Additionally, eight key infrastructure sectors have also clocked robust output growth in November, at 6.8% against 3.7% during the same period last year. This was helped by stellar growth in cement, electricity and refinery products. The growth has actually shown a sharp uptick sequentially after a flat 0.3% growth reported in October. So is it safe to say if the capital goods shares have bottomed out?
Well, one swallow does not make a summer. Shubhada Rao, Chief Economist from Yes Bank said, “(I) cannot say if the core sector growth is sustainable sequentially. The investment sentiment and business activity may remain lacklustre for couple of more quarters because it generally lags the interest rate cycle.”
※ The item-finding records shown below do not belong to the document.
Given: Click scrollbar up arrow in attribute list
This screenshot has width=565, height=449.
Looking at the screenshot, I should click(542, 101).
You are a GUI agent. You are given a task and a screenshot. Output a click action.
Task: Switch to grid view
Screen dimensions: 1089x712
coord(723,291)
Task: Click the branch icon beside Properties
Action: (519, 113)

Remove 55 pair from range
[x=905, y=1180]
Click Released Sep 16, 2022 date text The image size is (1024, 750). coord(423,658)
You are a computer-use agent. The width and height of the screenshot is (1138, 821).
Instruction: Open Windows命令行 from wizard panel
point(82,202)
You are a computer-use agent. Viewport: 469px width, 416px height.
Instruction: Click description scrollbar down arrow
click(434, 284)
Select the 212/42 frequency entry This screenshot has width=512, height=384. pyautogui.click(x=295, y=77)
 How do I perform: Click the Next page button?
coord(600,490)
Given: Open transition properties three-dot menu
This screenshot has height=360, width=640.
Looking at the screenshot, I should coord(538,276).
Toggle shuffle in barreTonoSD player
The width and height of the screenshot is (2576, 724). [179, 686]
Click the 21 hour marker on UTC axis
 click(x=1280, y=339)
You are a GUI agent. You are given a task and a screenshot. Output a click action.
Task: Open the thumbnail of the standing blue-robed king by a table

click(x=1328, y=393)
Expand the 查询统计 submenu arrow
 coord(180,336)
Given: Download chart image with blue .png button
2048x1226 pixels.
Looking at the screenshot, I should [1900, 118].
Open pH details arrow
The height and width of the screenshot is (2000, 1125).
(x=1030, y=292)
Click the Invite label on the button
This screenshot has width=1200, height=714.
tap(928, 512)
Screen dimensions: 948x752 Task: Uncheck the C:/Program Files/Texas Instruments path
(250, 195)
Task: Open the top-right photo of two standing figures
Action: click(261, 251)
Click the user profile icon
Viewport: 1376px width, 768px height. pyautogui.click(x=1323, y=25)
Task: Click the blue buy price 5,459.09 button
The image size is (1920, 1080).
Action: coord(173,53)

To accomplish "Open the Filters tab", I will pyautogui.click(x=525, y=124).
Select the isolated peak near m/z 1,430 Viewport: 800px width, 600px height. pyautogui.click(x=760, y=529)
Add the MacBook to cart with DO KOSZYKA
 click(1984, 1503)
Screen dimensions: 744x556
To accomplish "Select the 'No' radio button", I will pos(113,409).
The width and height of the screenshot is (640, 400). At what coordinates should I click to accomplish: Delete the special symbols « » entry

Order book declined significantly by 62% year-on-year and 66% sequentially for capital goods companies covered by Emkay Financial Services, the brokerage said in a note.
“Risk to FY13 earnings exists from low order book cover and deferral of orders especially for big players like Larsen & Toubro and BHEL,” said the brokerage. Also, policy inaction, slowdown in government spending and high competition may continue to weigh on the stocks. The growth forecast for FY12 is cut below 7% against 8% in the beginning of FY12 which may also play spoil sport.
Some of the capital stocks have fallen over 50% year to date and trading below 2x price to book value, but a further 10-15% downside cannot be ruled out. John Perinchery, Capital Goods Analyst from Asian Market Securities said, “Shares are close to bottoming out, but the trigger for rally will be improvement in the capex cycle as it will drive the order inflow. This may happen once the Reserve Bank of India cuts rates by 75 to 100 bps.”
Also the base effect may start kicking from November after the capital goods index plunged 25% in October, which may give some respite to these stocks.